* _TASK REQUIREMENTS_: Copy out the lines below without changing anything.

* _Raw records_:

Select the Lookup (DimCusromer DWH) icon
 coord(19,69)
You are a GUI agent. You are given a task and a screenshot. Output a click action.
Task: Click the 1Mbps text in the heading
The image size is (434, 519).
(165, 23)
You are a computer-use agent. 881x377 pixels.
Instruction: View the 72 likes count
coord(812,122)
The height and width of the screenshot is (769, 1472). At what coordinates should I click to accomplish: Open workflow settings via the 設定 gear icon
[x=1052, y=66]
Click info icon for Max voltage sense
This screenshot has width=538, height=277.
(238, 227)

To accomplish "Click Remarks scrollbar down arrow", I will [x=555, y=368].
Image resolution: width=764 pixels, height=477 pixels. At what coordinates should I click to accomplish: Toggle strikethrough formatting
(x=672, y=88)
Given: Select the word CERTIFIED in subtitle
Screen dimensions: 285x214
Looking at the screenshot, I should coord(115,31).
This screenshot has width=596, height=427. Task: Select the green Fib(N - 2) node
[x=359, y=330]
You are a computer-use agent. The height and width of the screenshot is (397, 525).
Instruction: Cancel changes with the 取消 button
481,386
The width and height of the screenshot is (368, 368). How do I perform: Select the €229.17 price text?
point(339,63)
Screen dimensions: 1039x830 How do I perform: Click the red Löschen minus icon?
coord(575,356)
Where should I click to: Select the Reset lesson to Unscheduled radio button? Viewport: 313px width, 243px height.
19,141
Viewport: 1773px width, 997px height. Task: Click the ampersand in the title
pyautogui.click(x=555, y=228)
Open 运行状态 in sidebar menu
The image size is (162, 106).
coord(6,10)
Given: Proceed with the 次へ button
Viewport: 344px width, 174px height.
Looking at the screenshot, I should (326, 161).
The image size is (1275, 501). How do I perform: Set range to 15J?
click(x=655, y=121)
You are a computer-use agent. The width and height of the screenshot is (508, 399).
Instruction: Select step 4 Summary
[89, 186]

* _CORRECT OUTPUT_:
Select the Lookup (DimCusromer DWH) icon
 coord(19,69)
You are a GUI agent. You are given a task and a screenshot. Output a click action.
Task: Click the 1Mbps text in the heading
The image size is (434, 519).
(165, 23)
You are a computer-use agent. 881x377 pixels.
Instruction: View the 72 likes count
coord(812,122)
The height and width of the screenshot is (769, 1472). At what coordinates should I click to accomplish: Open workflow settings via the 設定 gear icon
[x=1052, y=66]
Click info icon for Max voltage sense
This screenshot has width=538, height=277.
(238, 227)

To accomplish "Click Remarks scrollbar down arrow", I will [x=555, y=368].
Image resolution: width=764 pixels, height=477 pixels. At what coordinates should I click to accomplish: Toggle strikethrough formatting
(x=672, y=88)
Given: Select the word CERTIFIED in subtitle
Screen dimensions: 285x214
Looking at the screenshot, I should coord(115,31).
This screenshot has width=596, height=427. Task: Select the green Fib(N - 2) node
[x=359, y=330]
You are a computer-use agent. The height and width of the screenshot is (397, 525).
Instruction: Cancel changes with the 取消 button
481,386
The width and height of the screenshot is (368, 368). How do I perform: Select the €229.17 price text?
point(339,63)
Screen dimensions: 1039x830 How do I perform: Click the red Löschen minus icon?
coord(575,356)
Where should I click to: Select the Reset lesson to Unscheduled radio button? Viewport: 313px width, 243px height.
19,141
Viewport: 1773px width, 997px height. Task: Click the ampersand in the title
pyautogui.click(x=555, y=228)
Open 运行状态 in sidebar menu
The image size is (162, 106).
coord(6,10)
Given: Proceed with the 次へ button
Viewport: 344px width, 174px height.
Looking at the screenshot, I should (326, 161).
The image size is (1275, 501). How do I perform: Set range to 15J?
click(x=655, y=121)
You are a computer-use agent. The width and height of the screenshot is (508, 399).
Instruction: Select step 4 Summary
[89, 186]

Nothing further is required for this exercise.